This document explains how to monitor cluster resource usage in Cluster Director by using pre-configured Cloud Monitoring dashboards.
Cluster Director provides built-in Monitoring dashboards that let you view telemetry pre-configured data and track the performance of the resources that your cluster uses. Use these dashboards to observe the health and resource usage of your cluster.
To learn more about Monitoring dashboards, see Dashboards overview.
Before you begin
When you access and use the Google Cloud console, you don't need to authenticate. You can automatically use Google Cloud services and APIs.
Required roles
To get the permissions that you need to view clusters, ask your administrator to grant you the following IAM roles on the project:
-
View the details of a cluster:
Hypercompute Cluster Viewer (
roles/hypercomputecluster.viewer) -
View Monitoring dashboards:
Monitoring Viewer (
roles/monitoring.viewer)
For more information about granting roles, see Manage access to projects, folders, and organizations.

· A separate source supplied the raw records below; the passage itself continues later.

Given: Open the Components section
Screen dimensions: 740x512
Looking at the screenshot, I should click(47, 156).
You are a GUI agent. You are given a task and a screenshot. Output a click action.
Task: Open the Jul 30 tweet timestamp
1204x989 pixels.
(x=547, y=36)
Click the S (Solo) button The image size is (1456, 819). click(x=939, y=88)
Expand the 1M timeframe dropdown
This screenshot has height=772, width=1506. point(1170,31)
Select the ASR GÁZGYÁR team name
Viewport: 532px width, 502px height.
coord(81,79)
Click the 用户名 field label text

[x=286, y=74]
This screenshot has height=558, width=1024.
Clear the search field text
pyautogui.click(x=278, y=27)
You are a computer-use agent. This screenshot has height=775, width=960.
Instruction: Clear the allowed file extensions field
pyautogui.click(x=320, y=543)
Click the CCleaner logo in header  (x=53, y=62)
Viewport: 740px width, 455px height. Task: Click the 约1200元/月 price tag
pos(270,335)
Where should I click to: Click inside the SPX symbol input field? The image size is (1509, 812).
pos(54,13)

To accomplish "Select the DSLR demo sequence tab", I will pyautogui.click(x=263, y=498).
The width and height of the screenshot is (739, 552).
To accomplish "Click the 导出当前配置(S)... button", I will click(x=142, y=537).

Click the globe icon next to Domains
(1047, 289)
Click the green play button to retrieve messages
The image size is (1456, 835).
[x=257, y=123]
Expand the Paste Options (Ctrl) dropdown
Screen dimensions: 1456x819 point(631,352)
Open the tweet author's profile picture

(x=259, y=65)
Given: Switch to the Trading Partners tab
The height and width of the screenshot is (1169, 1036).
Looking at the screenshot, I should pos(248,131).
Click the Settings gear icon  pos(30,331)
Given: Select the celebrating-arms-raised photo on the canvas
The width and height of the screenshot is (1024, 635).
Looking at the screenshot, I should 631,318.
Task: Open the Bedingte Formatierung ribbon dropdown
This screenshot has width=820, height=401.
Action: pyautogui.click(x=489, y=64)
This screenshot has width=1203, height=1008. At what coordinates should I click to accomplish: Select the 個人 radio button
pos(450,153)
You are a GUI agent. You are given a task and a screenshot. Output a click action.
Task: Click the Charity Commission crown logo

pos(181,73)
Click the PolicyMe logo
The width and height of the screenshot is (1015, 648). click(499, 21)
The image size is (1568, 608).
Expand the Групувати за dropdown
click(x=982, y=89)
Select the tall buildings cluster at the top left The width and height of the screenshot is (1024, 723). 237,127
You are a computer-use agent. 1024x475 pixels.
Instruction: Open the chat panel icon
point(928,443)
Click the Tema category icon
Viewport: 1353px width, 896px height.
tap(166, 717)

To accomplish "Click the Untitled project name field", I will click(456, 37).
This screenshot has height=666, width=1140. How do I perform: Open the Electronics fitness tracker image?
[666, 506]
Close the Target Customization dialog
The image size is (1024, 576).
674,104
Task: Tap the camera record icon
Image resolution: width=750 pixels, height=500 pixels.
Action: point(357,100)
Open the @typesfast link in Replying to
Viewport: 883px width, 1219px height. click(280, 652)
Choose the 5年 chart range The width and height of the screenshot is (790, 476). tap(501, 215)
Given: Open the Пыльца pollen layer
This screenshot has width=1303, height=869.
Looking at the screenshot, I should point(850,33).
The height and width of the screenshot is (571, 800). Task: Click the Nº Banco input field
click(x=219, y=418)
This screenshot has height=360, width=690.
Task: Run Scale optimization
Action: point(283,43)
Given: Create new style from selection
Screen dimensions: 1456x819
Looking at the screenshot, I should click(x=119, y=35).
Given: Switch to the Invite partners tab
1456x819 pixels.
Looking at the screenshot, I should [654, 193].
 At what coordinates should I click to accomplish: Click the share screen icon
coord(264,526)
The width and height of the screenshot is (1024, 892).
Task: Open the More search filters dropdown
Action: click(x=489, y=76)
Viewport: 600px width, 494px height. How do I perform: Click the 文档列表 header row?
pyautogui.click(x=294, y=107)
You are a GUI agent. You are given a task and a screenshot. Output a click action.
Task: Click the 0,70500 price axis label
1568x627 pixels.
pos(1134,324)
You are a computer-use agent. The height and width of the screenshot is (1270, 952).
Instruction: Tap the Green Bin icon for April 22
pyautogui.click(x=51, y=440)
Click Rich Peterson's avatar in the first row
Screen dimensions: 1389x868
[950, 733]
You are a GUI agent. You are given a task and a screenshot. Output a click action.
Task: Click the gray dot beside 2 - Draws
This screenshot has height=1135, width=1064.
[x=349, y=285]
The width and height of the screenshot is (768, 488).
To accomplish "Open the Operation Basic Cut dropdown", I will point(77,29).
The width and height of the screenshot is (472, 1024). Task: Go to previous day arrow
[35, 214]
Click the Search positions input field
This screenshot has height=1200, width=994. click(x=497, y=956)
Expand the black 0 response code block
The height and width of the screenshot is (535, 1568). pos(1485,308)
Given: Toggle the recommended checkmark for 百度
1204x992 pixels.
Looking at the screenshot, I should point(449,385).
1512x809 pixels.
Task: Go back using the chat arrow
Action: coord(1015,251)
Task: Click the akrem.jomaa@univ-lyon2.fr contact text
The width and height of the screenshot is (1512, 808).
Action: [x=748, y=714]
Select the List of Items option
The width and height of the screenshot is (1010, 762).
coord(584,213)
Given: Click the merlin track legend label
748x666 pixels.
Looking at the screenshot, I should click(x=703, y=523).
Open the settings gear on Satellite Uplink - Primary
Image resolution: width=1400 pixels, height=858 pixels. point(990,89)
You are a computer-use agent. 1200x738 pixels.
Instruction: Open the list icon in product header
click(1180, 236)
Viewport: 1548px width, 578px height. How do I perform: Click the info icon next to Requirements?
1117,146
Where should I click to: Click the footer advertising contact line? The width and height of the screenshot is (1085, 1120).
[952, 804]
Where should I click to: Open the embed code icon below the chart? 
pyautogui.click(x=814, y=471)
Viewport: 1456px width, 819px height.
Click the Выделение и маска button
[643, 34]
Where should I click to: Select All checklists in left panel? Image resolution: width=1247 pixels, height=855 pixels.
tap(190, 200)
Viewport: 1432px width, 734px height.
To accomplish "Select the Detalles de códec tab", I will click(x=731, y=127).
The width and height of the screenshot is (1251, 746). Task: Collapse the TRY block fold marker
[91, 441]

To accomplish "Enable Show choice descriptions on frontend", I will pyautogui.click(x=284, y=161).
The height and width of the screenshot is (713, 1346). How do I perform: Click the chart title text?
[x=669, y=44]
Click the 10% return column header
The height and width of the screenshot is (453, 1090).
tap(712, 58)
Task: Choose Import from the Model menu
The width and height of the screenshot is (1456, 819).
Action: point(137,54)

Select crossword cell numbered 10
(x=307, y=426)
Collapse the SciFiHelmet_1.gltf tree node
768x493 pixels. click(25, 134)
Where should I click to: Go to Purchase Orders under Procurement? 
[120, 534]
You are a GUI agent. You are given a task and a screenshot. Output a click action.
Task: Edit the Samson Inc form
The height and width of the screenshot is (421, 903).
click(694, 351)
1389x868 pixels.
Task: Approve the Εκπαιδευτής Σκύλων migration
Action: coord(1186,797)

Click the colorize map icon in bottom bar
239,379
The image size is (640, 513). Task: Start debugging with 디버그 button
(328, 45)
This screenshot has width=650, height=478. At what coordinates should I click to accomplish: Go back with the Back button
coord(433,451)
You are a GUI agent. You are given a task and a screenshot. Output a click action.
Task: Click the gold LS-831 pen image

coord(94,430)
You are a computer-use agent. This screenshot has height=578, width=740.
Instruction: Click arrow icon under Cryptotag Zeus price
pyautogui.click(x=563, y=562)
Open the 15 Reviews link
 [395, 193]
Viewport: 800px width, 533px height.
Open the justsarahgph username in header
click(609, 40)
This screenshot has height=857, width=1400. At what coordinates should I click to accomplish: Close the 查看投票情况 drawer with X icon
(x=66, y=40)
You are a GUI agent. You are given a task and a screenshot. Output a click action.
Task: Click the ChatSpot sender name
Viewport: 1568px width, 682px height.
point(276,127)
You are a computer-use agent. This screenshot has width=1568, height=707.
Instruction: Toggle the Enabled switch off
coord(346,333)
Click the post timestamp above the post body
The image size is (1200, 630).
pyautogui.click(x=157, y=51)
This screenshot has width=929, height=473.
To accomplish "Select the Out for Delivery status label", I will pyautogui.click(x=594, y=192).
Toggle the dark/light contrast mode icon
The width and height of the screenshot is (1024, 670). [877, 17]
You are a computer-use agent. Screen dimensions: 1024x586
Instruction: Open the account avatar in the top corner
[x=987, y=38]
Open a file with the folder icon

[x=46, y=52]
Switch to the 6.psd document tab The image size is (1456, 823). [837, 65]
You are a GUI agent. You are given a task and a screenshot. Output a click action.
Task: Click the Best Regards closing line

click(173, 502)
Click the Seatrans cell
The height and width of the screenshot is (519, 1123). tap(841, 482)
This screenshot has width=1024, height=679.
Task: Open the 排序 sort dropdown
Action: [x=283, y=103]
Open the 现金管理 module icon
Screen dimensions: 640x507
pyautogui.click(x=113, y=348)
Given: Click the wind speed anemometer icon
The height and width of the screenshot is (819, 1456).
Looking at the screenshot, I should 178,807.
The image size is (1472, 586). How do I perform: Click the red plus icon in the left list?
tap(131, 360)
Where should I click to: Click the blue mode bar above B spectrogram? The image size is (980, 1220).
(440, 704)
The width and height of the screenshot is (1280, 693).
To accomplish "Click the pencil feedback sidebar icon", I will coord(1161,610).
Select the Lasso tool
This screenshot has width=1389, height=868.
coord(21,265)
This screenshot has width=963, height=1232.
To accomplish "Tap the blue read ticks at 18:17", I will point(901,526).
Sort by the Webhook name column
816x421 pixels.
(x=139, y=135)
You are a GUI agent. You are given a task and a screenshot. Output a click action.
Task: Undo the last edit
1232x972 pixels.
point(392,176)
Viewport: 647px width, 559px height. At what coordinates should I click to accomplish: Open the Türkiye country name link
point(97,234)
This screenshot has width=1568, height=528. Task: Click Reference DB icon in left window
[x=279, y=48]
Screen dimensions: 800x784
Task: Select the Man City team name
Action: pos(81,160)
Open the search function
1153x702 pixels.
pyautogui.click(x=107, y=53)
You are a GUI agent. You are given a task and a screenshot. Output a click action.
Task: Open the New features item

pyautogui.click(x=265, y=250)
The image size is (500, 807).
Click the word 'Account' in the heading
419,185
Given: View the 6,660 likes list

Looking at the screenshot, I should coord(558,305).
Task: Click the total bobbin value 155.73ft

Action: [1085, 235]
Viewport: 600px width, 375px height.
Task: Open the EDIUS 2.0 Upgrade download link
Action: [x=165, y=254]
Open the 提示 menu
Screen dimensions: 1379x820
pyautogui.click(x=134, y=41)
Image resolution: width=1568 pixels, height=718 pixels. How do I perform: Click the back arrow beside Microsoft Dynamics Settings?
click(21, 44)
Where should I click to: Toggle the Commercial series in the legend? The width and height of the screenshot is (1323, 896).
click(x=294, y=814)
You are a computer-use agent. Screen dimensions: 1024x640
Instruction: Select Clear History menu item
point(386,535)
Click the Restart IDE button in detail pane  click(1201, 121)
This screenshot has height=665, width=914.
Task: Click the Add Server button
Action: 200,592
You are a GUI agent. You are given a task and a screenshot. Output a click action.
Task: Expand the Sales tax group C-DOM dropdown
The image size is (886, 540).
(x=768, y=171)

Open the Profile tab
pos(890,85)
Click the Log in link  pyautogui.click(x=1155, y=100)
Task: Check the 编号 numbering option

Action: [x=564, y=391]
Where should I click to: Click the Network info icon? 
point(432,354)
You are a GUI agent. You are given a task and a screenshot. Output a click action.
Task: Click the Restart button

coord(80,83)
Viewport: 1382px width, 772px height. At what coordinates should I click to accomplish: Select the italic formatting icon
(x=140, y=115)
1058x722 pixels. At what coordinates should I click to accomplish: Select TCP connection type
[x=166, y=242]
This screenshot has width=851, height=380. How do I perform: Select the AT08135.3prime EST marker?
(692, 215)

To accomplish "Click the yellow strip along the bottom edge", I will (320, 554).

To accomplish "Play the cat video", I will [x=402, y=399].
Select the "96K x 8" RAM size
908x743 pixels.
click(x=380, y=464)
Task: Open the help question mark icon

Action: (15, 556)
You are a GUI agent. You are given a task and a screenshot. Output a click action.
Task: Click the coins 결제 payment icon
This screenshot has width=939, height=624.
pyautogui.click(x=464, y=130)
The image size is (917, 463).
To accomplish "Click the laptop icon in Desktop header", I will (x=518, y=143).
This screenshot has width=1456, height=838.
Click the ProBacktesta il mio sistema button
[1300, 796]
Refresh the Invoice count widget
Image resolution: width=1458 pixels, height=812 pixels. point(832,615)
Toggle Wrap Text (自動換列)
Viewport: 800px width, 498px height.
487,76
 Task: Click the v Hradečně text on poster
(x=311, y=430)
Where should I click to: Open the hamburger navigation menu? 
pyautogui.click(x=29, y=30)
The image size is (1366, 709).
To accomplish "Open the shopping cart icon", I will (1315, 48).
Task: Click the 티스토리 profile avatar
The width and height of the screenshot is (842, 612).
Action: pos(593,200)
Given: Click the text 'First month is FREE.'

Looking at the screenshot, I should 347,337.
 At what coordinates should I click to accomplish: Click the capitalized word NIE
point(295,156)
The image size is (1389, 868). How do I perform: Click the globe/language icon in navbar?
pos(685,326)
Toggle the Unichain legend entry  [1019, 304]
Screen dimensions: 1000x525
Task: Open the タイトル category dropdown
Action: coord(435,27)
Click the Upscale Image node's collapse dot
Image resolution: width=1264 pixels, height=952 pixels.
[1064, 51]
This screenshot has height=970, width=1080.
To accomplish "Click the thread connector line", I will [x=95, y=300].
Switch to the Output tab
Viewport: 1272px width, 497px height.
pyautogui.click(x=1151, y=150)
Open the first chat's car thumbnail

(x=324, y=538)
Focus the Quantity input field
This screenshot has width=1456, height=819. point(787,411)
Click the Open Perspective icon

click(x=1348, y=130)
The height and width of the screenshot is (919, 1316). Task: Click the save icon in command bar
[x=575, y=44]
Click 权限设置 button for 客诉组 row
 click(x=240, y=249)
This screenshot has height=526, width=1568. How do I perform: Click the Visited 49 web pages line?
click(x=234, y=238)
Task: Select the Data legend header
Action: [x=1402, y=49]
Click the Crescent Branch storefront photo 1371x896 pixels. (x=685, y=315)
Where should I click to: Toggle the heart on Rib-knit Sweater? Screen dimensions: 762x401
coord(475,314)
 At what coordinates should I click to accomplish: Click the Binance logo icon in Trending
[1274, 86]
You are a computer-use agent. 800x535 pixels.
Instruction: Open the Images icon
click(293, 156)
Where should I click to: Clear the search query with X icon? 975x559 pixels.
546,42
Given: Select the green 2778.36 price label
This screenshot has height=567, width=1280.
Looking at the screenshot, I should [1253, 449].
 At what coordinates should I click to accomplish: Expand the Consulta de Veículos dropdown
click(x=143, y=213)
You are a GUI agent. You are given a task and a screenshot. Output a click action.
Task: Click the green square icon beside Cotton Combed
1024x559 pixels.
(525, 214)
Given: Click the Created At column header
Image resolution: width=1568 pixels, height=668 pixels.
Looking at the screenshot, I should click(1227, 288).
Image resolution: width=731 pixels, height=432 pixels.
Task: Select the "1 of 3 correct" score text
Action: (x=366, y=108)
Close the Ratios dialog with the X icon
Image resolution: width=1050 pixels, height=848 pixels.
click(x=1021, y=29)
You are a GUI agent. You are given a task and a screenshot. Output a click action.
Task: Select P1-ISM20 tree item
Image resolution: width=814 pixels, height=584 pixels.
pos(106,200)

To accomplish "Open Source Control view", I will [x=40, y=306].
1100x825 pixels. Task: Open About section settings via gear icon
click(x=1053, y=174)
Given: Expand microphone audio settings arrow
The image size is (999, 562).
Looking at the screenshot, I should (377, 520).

You might also be able to get the required permissions through custom roles or other predefined roles.
View Monitoring dashboards
To view the prebuilt Monitoring dashboards in a cluster, complete the following steps:
In the Google Cloud console, go to the Cluster Director page.
In the navigation menu, click Clusters. The Clusters page appears.
In the Clusters table, in the Name column, click the name of the cluster that you want to view the details of. A page that gives the details of the cluster appears, and the Details tab is selected.
Click the Observability tab. A pane that shows the available Monitoring prebuilt dashboards for your cluster appears.
Available Monitoring dashboards
The prebuilt Monitoring dashboards that you can view in a cluster show real-time and historical data for the following resource categories:
CPU: you can monitor vCPU usage across all nodes in your cluster. This information can help you improve the performance of your workloads or save costs by deleting unused resources.
Memory: you can track memory usage to help ensure that your nodes have sufficient memory for your jobs and prevent out-of-memory errors.
Network: you can observe network traffic patterns, including bandwidth and throughput. This information is useful for diagnosing and troubleshooting communication bottlenecks in distributed workloads.
GPU: for clusters with GPU nodes, you can monitor GPU usage and GPU memory usage. This information helps you verify that your resources are efficiently used.
Health: you can view high-level health metrics for the components in your cluster, giving you a quick overview of the operational status of your nodes.